Third, graph theoretical network metrics were computed for each individual participant for two different atlases. For the first parcellation, brain regions were selected using the 32 cortical and cerebellar regions (or ROIs) from the network atlas as provided by the Conn toolbox. For the second parcelation, we used 68 cortical regions of the FreeSurfer’s Desikan Killiany atlas. Individual weighted graphs were thresholded (threshold = 0.3, only positive connections > 0.30 ) for both atlases. Individual whole-brain graph metrics included density, connectivity strength, global clustering, normalized global clustering, global efficiency, normalized global efficiency and normalized small worldness and were computed using the Brain Connecitvity Toolbox implemented in MATLAB (BCT; Rubinov and Sporns, 2010). Normalized graph metrics were obtained by taking the ratio of the actual graph metrics and graph metrics observed in the 1000 random networks. LMA and HA group differences of graph metrics were determined using ANCOVAs, i.e., adjusted for sex, birth weight, and postnatal anxiety.

Results

Group based functional connectomes

We examined the functional connectome of the two groups (LMA versus HA) by plotting significant ROI-to-ROI connections (pFDR < 0.05) per group (see Fig. 1). Based on this Figure, the HA group shows weaker overall connectivity compared to the LMA group, indicated by the lower number of significant connections in the HA group. More specifically, the medial prefrontal cortex (MPFC) seems at the core of the weaker connectivity in the HA group, showing less significant connections in the HA group as compared to the LMA group.

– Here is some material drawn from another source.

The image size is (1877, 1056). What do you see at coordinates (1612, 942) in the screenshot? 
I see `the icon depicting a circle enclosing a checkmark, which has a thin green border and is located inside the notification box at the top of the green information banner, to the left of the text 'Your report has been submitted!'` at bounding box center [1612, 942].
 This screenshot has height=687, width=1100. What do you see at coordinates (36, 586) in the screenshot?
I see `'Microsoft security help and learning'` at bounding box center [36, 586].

Association between maternal anxiety in pregnancy and offspring rsFC

Results of the ANCOVA group comparison, corrected for sex, birth weight (adapted to gestational age), and maternal postnatal anxiety, yielded a significant difference in connectivity between MPFC and left inferior frontal gyrus (IFG) (t = 3.45, puncorr = 0.0012, pFDR = 0.0383). More specifically, this positive correlation was stronger in the LMA group (for visualization see Fig. 2). This finding is in line with our observations based on Fig. 1. The effect size of prenatal anxiety on the connectivity strength between MPFC and left IGF was R2 = 0.18, indicating that 18% of the variance in the offspring’s connectivity was explained by maternal prenatal anxiety. Moreover, the effect size of the covariates alone on the connectivity strength between MPFC and left IGF was R2 = 0.08. The effect size became significantly larger when prenatal anxiety was added to the model with covariates, R2 = 0.28 (ΔR2 = 0.20). A boxplot of the two connectivity distributions can be found in Supplemental FigureS1. Additional to the group comparison, we examined the linear association between connectivity strength (between MPFC and left IFG) and prenatal anxiety using the continuous STAI-scores. The analysis is in line with the original ANCOVA and revealed a negative association between prenatal anxiety and MPFC and left IFG connectivity strength (bivariate Pearson’s r = -.30, p = .035).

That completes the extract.